September 16, 2012 sees the start of Innovation Week. A weeklong celebration dedicated to made-in-Saskatchewan ideas; the people behind them; and the impact on the province, the country, and the world. But what is innovation, and more importantly, what with the Apple vs. Samsung battle finally drawing to a close, is innovation at a standstill? To some that second question might seem like a daft thing to ask—it probably sounds more like a Karl Pilkington statement—but surely innovation isn’t as innovative as it once was, is it?
Before I get any deeper into this, and by that I mean asking more questions; let’s at least answer the first question. So what is innovation?
According to my online source—that’ll be Google—innovation is defined as,
- The action or process of innovating;
- A new method, idea, product, etc.
So, there you go. On paper innovation is easy to describe, almost simple. However, to actually be innovative takes something more. I could now quite easily list a bucket load of innovators and why they are credited with providing innovation to a) the human race and b) society, but you could also quite easily just Wikipedia or Google it. So instead on to my next, and the most important, question…
Is innovation at a standstill?
Yes or No?
It would easy to just state either yes or no to that. Then this case would be closed. But what’s the point in that? Let me have my 10 minutes and see where I’m going with this…
Apple’s victory over Samsung—yes I’m going to using this case as my example—I’m sure I’m not the only one who has been fascinated by it. Quite honestly I really thought Samsung would win or that it would just get “thrown out” of court, but when billions are at stake surely it’s more a question of how much this victory is worth to the victor, rather than who copied who, no?
In 2007 Apple decided to not place a physical keyboard on it’s smartphone. Radical? Yes. Ludicrous? Back then, most definitely. But if you look at all the devices from 5 years ago they all have a clunky appearance, except the design that changed it all: Apple’s. So clearly that designed worked, hence why the market was flooded with similar designs, even Nokia. (Ahhhh, poor Nokia).
Now my understanding of the Apple/Samsung case was not about the design, nor the computer hardware, but instead the experience the user gets when interacting with the device.

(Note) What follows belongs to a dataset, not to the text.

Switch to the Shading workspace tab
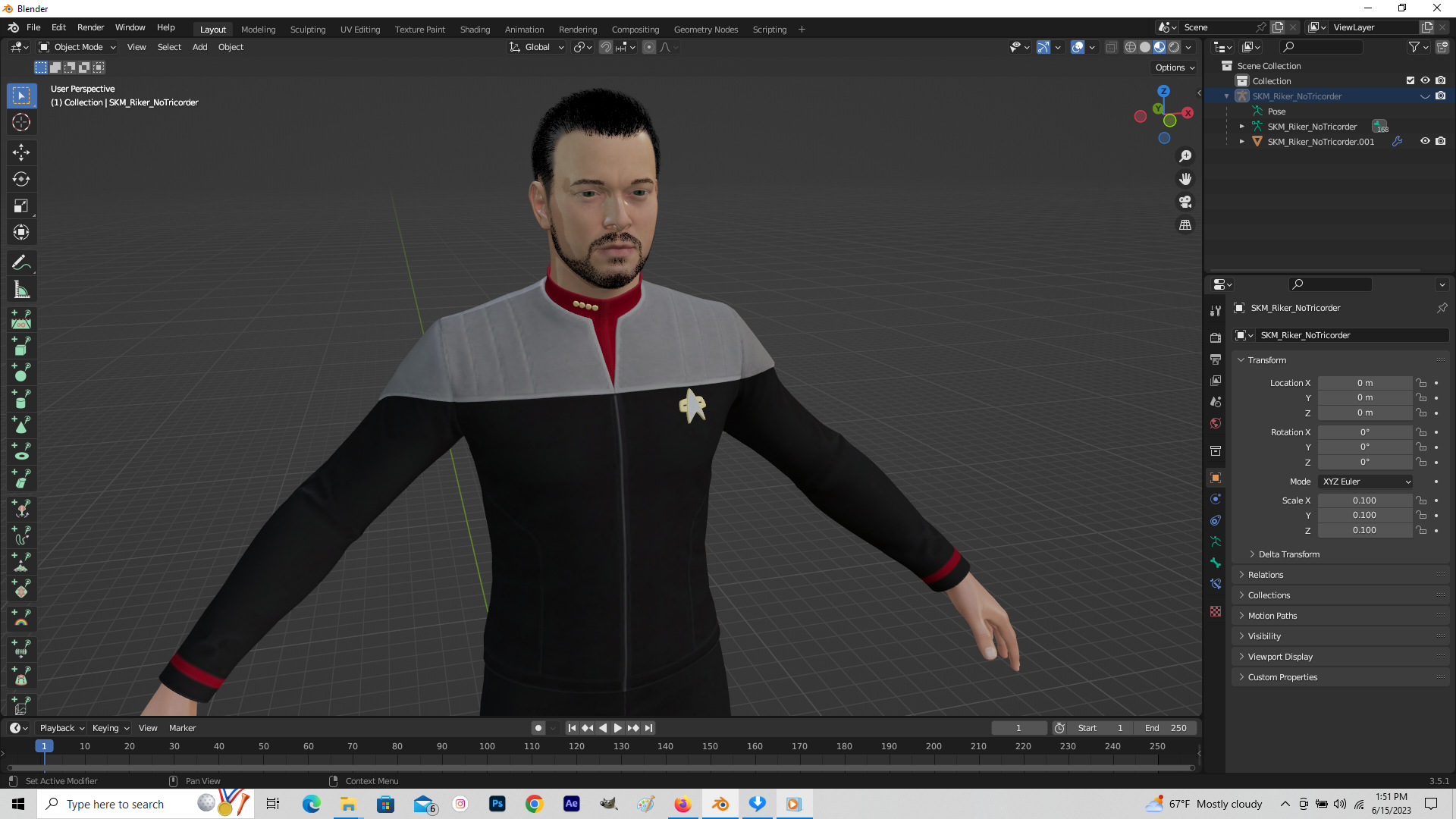The height and width of the screenshot is (819, 1456). (475, 29)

Look at web design for example—I should probably use this segue to mention that the Sask Innovation Week website was designed and developed by…yep! You guessed that right, us!—and how much that has changed in the past 20 or so years.
As we know design, fashion, technology is moving rapidly. That fact isn’t surprising or new to me, you, or anyone. But what matters, and this is why Apple was so aggrieved by Samsung, is the innovated technology that comes packaged within that device. The design itself isn’t necessarily the innovation (sorry designers), but the combination of blistering pace with brutally Darwinian levels of competition exerts a considerable pressure towards its inverse: homogenization.
Innovation in today’s market
Launching any form of serious digital device today encompasses a lot of time and money. Hundreds of hours of user testing; minute observations of everything from eye movement to depth of engagement; and analyzing navigation are just a few of the factors needed. However, on top of that, the device still needs to look and feel the same as its competitors.
It could have the best user interface with the greatest of all navigation, but if it looks like the arse end of a rhino and is the size of a classroom whiteboard it’s not going to sell (I’m still unsure about the appeal of the phablet). But that’s where companies find themselves: stuck between a rock and a hard place.
As any technology business owner would tell you, being original is awesome, but at the same time it’s a costly gamble. Whereas imitation means joining the back of a very long queue, or as in Samsung’s case, (allegedly – best throw that in there!) borrowing Apple’s formula a little too closely.
So is innovation at a standstill?
Maybe standstill isn’t the correct term to use, although I don’t think it’s an inappropriate term to use, because innovation does encompass a wide variety of markets, technologies, and groups, and who knows maybe there is a market that has been at a standstill for years? However, in regards to the mobile device/smartphone market, unless someone out there is willing to take that gamble, that risk, and change what is now our expectations of how these devices should look and feel, I can’t see anything innovative in this field for a long time.